- **Activity**: Would you print the listing that follows exactly, but without its pictures?

- **Information**:
..........
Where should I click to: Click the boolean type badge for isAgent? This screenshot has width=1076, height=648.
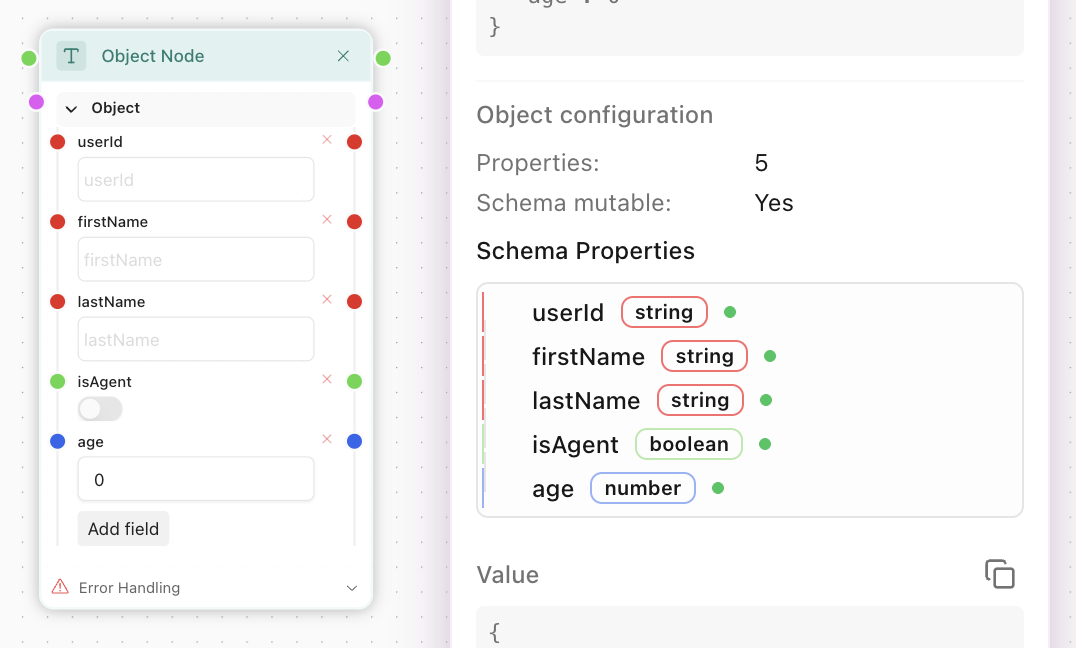coord(688,444)
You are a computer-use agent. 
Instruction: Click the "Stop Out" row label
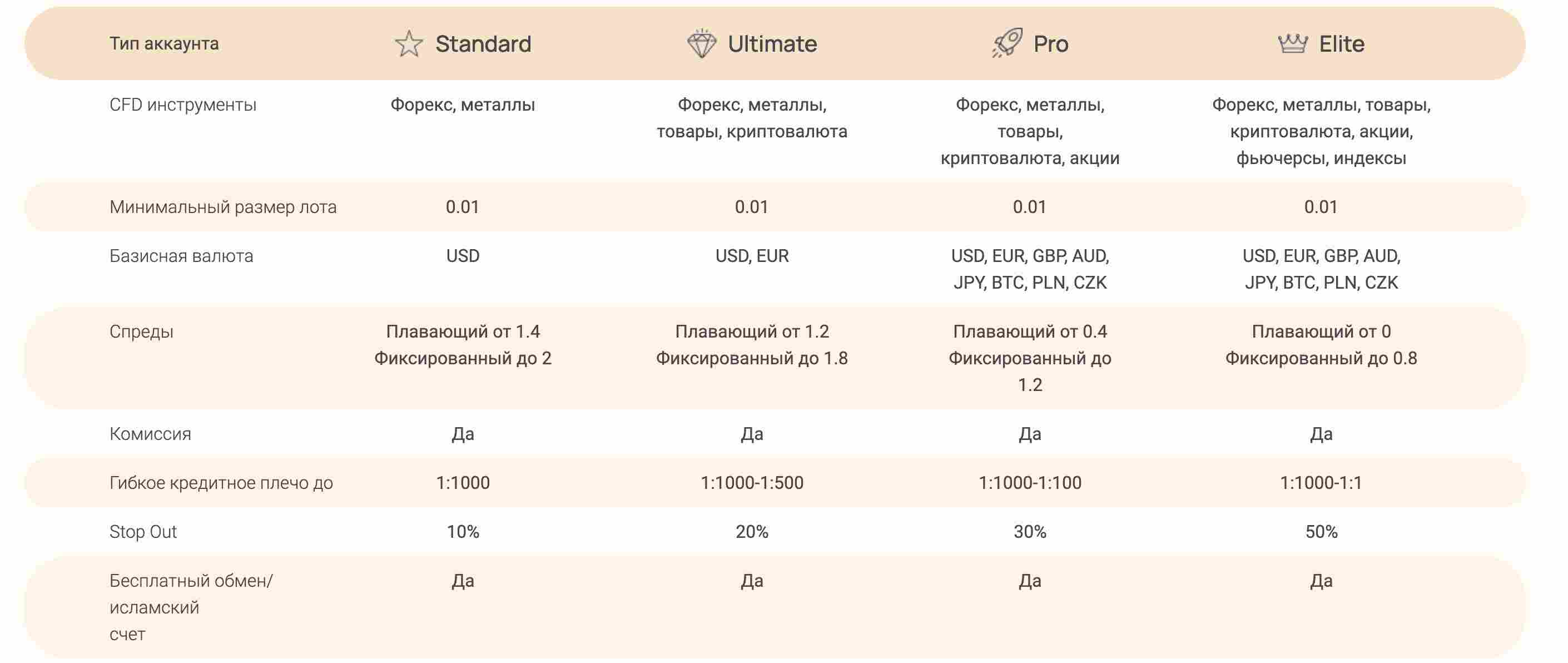click(143, 532)
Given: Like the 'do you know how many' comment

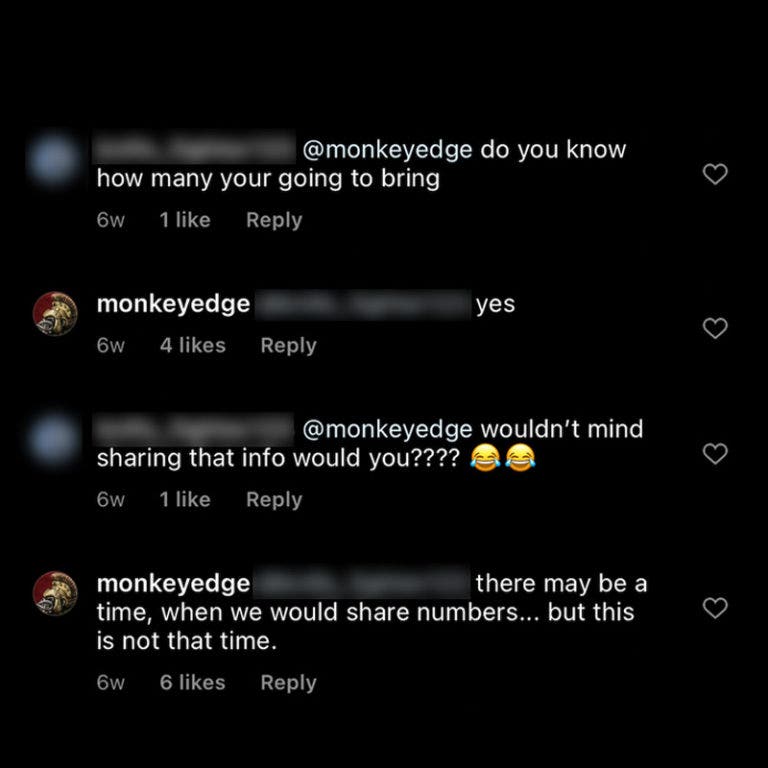Looking at the screenshot, I should click(715, 174).
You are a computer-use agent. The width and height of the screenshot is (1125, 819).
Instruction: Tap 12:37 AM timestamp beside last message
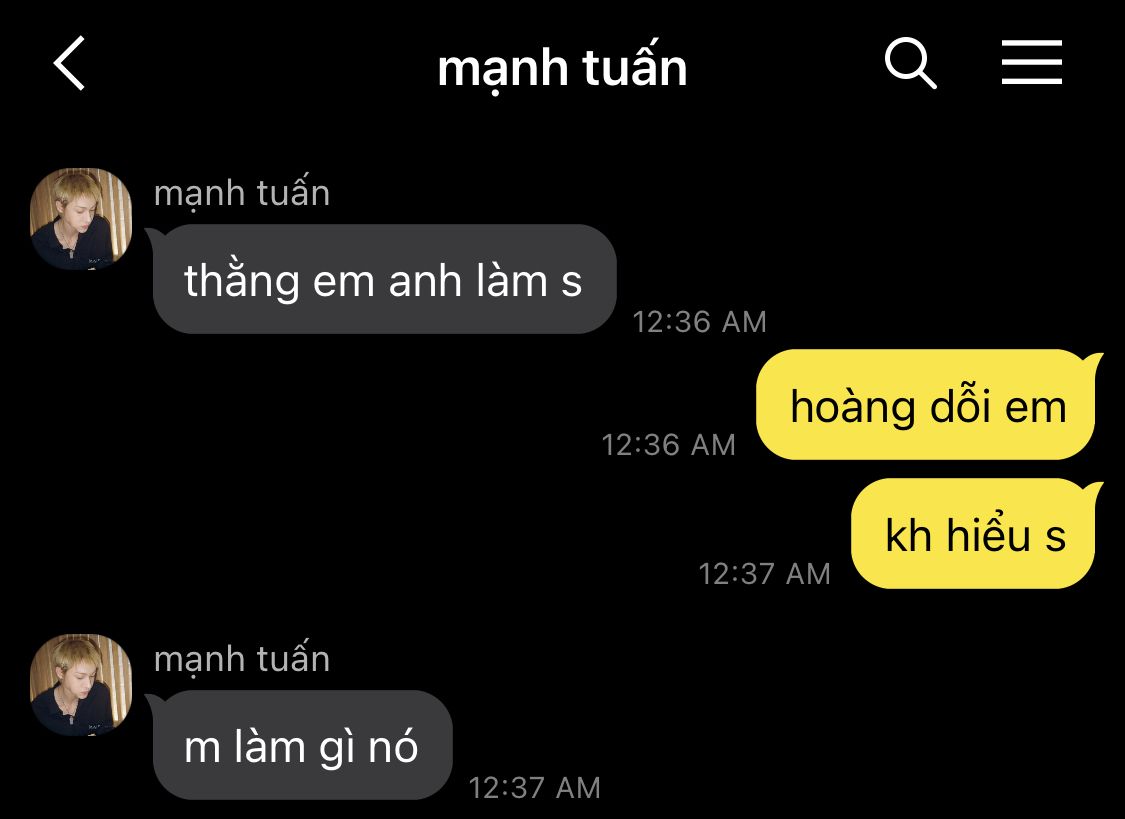coord(535,787)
..........
- **Solution**:
Where should I click to: Click the boolean type badge for isAgent? This screenshot has width=1076, height=648.
coord(688,444)
You are a computer-use agent. 
Instruction: Click the "Stop Out" row label
click(143, 532)
Given: Like the 'do you know how many' comment

Looking at the screenshot, I should click(715, 174).
You are a computer-use agent. The width and height of the screenshot is (1125, 819).
Instruction: Tap 12:37 AM timestamp beside last message
coord(535,787)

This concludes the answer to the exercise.